**Available records**:
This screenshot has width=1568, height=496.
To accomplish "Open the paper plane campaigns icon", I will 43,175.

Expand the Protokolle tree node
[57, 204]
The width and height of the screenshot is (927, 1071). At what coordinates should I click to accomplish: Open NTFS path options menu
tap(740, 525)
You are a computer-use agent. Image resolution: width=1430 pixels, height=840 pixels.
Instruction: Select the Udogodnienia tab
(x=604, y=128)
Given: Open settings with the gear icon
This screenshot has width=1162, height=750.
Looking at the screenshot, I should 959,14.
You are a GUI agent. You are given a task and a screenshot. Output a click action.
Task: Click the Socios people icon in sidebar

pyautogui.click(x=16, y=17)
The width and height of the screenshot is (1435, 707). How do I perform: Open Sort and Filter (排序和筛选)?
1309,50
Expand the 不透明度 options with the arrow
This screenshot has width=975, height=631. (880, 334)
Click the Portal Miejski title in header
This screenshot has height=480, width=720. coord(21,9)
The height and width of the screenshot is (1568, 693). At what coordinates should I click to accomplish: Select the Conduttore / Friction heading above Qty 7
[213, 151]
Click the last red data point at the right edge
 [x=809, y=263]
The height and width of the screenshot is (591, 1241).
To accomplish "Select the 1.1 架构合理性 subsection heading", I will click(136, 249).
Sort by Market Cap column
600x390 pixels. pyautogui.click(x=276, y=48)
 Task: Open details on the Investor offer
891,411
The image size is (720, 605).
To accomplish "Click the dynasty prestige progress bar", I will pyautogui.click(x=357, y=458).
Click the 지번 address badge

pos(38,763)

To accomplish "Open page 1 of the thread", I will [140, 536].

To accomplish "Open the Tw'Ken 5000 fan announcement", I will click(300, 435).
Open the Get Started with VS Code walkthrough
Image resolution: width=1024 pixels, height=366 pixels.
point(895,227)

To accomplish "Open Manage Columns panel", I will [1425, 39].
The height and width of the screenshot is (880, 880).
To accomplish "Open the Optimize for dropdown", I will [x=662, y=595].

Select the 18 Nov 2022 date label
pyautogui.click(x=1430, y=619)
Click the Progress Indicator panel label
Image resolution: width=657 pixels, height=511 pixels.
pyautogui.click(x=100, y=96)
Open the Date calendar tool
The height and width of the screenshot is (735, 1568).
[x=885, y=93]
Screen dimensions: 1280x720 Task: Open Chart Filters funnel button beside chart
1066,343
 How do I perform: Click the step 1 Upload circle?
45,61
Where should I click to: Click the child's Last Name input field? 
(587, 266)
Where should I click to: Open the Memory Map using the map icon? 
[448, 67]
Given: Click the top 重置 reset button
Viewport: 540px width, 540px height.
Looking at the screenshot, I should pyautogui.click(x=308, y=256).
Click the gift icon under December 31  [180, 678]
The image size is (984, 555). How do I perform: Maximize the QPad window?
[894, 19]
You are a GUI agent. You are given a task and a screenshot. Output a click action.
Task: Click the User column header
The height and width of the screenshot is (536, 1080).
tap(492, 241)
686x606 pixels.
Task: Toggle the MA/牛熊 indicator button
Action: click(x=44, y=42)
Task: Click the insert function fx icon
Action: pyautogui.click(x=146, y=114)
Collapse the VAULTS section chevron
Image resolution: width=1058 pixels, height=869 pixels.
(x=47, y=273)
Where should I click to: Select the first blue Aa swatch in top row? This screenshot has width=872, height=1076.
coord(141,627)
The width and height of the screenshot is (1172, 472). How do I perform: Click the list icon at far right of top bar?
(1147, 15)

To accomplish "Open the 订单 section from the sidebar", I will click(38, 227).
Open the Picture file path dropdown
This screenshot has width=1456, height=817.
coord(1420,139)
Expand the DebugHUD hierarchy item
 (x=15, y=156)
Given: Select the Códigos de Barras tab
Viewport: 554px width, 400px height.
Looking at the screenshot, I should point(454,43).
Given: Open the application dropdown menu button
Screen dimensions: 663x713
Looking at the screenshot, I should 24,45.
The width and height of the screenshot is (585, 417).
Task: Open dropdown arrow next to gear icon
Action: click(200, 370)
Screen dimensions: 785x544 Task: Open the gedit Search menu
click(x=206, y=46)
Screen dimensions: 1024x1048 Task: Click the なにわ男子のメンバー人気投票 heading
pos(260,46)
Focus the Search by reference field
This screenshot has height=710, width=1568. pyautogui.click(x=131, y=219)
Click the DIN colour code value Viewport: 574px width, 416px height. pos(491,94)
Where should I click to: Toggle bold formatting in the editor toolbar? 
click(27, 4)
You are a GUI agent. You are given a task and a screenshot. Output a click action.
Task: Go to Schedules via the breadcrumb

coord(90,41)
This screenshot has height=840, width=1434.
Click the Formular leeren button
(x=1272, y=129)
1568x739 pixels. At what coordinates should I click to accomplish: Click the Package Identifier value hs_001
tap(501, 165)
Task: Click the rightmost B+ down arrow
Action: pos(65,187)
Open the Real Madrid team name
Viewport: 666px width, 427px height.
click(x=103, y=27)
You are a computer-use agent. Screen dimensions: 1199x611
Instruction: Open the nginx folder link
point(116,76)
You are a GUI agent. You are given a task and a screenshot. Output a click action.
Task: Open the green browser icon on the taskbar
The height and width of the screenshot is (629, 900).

**Task statement**:
Among the entries above, locate the lines containing "Focus the Search by reference field" and "Task: Open the green", and transcribe exactly those two lines and all lines between.

**Your solution**:
Focus the Search by reference field
This screenshot has height=710, width=1568. pyautogui.click(x=131, y=219)
Click the DIN colour code value Viewport: 574px width, 416px height. pos(491,94)
Where should I click to: Toggle bold formatting in the editor toolbar? 
click(27, 4)
You are a GUI agent. You are given a task and a screenshot. Output a click action.
Task: Go to Schedules via the breadcrumb

coord(90,41)
This screenshot has height=840, width=1434.
Click the Formular leeren button
(x=1272, y=129)
1568x739 pixels. At what coordinates should I click to accomplish: Click the Package Identifier value hs_001
tap(501, 165)
Task: Click the rightmost B+ down arrow
Action: pos(65,187)
Open the Real Madrid team name
Viewport: 666px width, 427px height.
click(x=103, y=27)
You are a computer-use agent. Screen dimensions: 1199x611
Instruction: Open the nginx folder link
point(116,76)
You are a GUI agent. You are given a task and a screenshot. Output a click action.
Task: Open the green browser icon on the taskbar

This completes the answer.